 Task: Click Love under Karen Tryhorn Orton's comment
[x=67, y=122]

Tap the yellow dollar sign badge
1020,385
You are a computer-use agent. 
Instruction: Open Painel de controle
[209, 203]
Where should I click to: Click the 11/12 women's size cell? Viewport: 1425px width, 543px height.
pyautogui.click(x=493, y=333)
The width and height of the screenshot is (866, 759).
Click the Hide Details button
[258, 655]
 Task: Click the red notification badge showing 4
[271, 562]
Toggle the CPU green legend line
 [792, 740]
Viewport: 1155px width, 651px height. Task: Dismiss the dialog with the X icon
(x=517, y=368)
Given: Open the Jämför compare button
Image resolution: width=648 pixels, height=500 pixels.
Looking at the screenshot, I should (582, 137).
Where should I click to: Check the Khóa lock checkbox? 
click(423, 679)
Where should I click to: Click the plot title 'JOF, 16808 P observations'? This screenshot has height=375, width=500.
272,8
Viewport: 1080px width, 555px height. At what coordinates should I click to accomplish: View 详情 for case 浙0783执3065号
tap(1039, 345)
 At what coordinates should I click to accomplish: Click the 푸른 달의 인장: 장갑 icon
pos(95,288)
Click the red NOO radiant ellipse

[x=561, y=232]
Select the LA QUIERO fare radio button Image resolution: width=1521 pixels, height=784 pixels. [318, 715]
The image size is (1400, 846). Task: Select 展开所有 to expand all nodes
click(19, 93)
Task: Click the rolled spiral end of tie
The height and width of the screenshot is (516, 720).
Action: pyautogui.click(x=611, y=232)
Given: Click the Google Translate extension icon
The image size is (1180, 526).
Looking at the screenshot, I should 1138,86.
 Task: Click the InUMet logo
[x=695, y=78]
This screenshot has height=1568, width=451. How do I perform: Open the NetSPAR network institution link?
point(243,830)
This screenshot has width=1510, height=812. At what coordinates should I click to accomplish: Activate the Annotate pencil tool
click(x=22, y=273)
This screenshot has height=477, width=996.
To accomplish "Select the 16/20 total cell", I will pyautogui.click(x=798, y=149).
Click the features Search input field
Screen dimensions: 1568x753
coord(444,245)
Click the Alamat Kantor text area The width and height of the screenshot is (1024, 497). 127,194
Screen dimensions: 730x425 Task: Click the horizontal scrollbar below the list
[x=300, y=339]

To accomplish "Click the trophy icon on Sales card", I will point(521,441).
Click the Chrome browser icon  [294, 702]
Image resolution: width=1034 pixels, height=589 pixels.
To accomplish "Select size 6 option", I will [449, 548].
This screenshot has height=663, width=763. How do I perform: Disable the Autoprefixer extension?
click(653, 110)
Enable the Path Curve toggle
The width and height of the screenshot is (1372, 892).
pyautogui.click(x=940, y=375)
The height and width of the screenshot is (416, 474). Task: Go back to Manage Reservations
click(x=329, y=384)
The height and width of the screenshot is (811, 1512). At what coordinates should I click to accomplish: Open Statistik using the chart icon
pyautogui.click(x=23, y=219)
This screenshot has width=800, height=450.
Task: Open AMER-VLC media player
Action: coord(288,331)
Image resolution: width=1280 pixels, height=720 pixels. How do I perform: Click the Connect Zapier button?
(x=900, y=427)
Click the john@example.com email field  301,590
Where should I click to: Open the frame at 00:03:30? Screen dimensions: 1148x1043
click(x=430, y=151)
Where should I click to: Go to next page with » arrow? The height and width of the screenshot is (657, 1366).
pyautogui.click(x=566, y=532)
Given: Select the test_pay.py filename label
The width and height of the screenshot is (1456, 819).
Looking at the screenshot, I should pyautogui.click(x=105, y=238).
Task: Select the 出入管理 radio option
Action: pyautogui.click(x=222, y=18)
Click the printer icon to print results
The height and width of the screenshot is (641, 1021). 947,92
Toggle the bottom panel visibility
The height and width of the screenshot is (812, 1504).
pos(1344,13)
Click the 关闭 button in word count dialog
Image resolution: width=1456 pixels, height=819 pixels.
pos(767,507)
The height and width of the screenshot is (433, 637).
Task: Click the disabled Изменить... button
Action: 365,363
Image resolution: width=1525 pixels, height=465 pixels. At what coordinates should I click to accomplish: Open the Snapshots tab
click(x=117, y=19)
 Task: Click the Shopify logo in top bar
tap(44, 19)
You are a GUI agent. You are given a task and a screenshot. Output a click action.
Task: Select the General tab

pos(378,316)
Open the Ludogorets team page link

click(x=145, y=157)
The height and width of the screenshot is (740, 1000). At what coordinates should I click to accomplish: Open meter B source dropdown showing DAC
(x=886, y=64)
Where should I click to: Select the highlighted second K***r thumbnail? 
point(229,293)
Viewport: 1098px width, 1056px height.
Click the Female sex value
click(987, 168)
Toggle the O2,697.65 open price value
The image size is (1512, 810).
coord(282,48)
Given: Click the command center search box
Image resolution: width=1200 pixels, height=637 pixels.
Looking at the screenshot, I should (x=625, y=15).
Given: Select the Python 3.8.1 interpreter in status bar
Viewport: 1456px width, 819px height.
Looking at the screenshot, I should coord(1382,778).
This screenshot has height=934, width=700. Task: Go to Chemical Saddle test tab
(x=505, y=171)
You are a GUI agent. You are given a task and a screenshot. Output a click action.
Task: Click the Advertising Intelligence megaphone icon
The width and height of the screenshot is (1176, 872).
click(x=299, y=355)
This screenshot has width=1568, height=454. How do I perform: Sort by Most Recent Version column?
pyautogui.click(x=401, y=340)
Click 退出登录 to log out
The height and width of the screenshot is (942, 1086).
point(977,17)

★ ★ ★ ★

Exercise brief - Copy every row above, character for character, with nothing left out or changed.

Final result -
 Task: Click Love under Karen Tryhorn Orton's comment
[x=67, y=122]

Tap the yellow dollar sign badge
1020,385
You are a computer-use agent. 
Instruction: Open Painel de controle
[209, 203]
Where should I click to: Click the 11/12 women's size cell? Viewport: 1425px width, 543px height.
pyautogui.click(x=493, y=333)
The width and height of the screenshot is (866, 759).
Click the Hide Details button
[258, 655]
 Task: Click the red notification badge showing 4
[271, 562]
Toggle the CPU green legend line
 [792, 740]
Viewport: 1155px width, 651px height. Task: Dismiss the dialog with the X icon
(x=517, y=368)
Given: Open the Jämför compare button
Image resolution: width=648 pixels, height=500 pixels.
Looking at the screenshot, I should (582, 137).
Where should I click to: Check the Khóa lock checkbox? 
click(423, 679)
Where should I click to: Click the plot title 'JOF, 16808 P observations'? This screenshot has height=375, width=500.
272,8
Viewport: 1080px width, 555px height. At what coordinates should I click to accomplish: View 详情 for case 浙0783执3065号
tap(1039, 345)
 At what coordinates should I click to accomplish: Click the 푸른 달의 인장: 장갑 icon
pos(95,288)
Click the red NOO radiant ellipse

[x=561, y=232]
Select the LA QUIERO fare radio button Image resolution: width=1521 pixels, height=784 pixels. [318, 715]
The image size is (1400, 846). Task: Select 展开所有 to expand all nodes
click(19, 93)
Task: Click the rolled spiral end of tie
The height and width of the screenshot is (516, 720).
Action: pyautogui.click(x=611, y=232)
Given: Click the Google Translate extension icon
The image size is (1180, 526).
Looking at the screenshot, I should 1138,86.
 Task: Click the InUMet logo
[x=695, y=78]
This screenshot has height=1568, width=451. How do I perform: Open the NetSPAR network institution link?
point(243,830)
This screenshot has width=1510, height=812. At what coordinates should I click to accomplish: Activate the Annotate pencil tool
click(x=22, y=273)
This screenshot has height=477, width=996.
To accomplish "Select the 16/20 total cell", I will pyautogui.click(x=798, y=149).
Click the features Search input field
Screen dimensions: 1568x753
coord(444,245)
Click the Alamat Kantor text area The width and height of the screenshot is (1024, 497). 127,194
Screen dimensions: 730x425 Task: Click the horizontal scrollbar below the list
[x=300, y=339]

To accomplish "Click the trophy icon on Sales card", I will point(521,441).
Click the Chrome browser icon  [294, 702]
Image resolution: width=1034 pixels, height=589 pixels.
To accomplish "Select size 6 option", I will [449, 548].
This screenshot has height=663, width=763. How do I perform: Disable the Autoprefixer extension?
click(653, 110)
Enable the Path Curve toggle
The width and height of the screenshot is (1372, 892).
pyautogui.click(x=940, y=375)
The height and width of the screenshot is (416, 474). Task: Go back to Manage Reservations
click(x=329, y=384)
The height and width of the screenshot is (811, 1512). At what coordinates should I click to accomplish: Open Statistik using the chart icon
pyautogui.click(x=23, y=219)
This screenshot has width=800, height=450.
Task: Open AMER-VLC media player
Action: coord(288,331)
Image resolution: width=1280 pixels, height=720 pixels. How do I perform: Click the Connect Zapier button?
(x=900, y=427)
Click the john@example.com email field  301,590
Where should I click to: Open the frame at 00:03:30? Screen dimensions: 1148x1043
click(x=430, y=151)
Where should I click to: Go to next page with » arrow? The height and width of the screenshot is (657, 1366).
pyautogui.click(x=566, y=532)
Given: Select the test_pay.py filename label
The width and height of the screenshot is (1456, 819).
Looking at the screenshot, I should pyautogui.click(x=105, y=238).
Task: Select the 出入管理 radio option
Action: pyautogui.click(x=222, y=18)
Click the printer icon to print results
The height and width of the screenshot is (641, 1021). 947,92
Toggle the bottom panel visibility
The height and width of the screenshot is (812, 1504).
pos(1344,13)
Click the 关闭 button in word count dialog
Image resolution: width=1456 pixels, height=819 pixels.
pos(767,507)
The height and width of the screenshot is (433, 637).
Task: Click the disabled Изменить... button
Action: 365,363
Image resolution: width=1525 pixels, height=465 pixels. At what coordinates should I click to accomplish: Open the Snapshots tab
click(x=117, y=19)
 Task: Click the Shopify logo in top bar
tap(44, 19)
You are a GUI agent. You are given a task and a screenshot. Output a click action.
Task: Select the General tab

pos(378,316)
Open the Ludogorets team page link

click(x=145, y=157)
The height and width of the screenshot is (740, 1000). At what coordinates should I click to accomplish: Open meter B source dropdown showing DAC
(x=886, y=64)
Where should I click to: Select the highlighted second K***r thumbnail? 
point(229,293)
Viewport: 1098px width, 1056px height.
Click the Female sex value
click(987, 168)
Toggle the O2,697.65 open price value
The image size is (1512, 810).
coord(282,48)
Given: Click the command center search box
Image resolution: width=1200 pixels, height=637 pixels.
Looking at the screenshot, I should (x=625, y=15).
Given: Select the Python 3.8.1 interpreter in status bar
Viewport: 1456px width, 819px height.
Looking at the screenshot, I should coord(1382,778).
This screenshot has height=934, width=700. Task: Go to Chemical Saddle test tab
(x=505, y=171)
You are a GUI agent. You are given a task and a screenshot. Output a click action.
Task: Click the Advertising Intelligence megaphone icon
The width and height of the screenshot is (1176, 872).
click(x=299, y=355)
This screenshot has width=1568, height=454. How do I perform: Sort by Most Recent Version column?
pyautogui.click(x=401, y=340)
Click 退出登录 to log out
The height and width of the screenshot is (942, 1086).
point(977,17)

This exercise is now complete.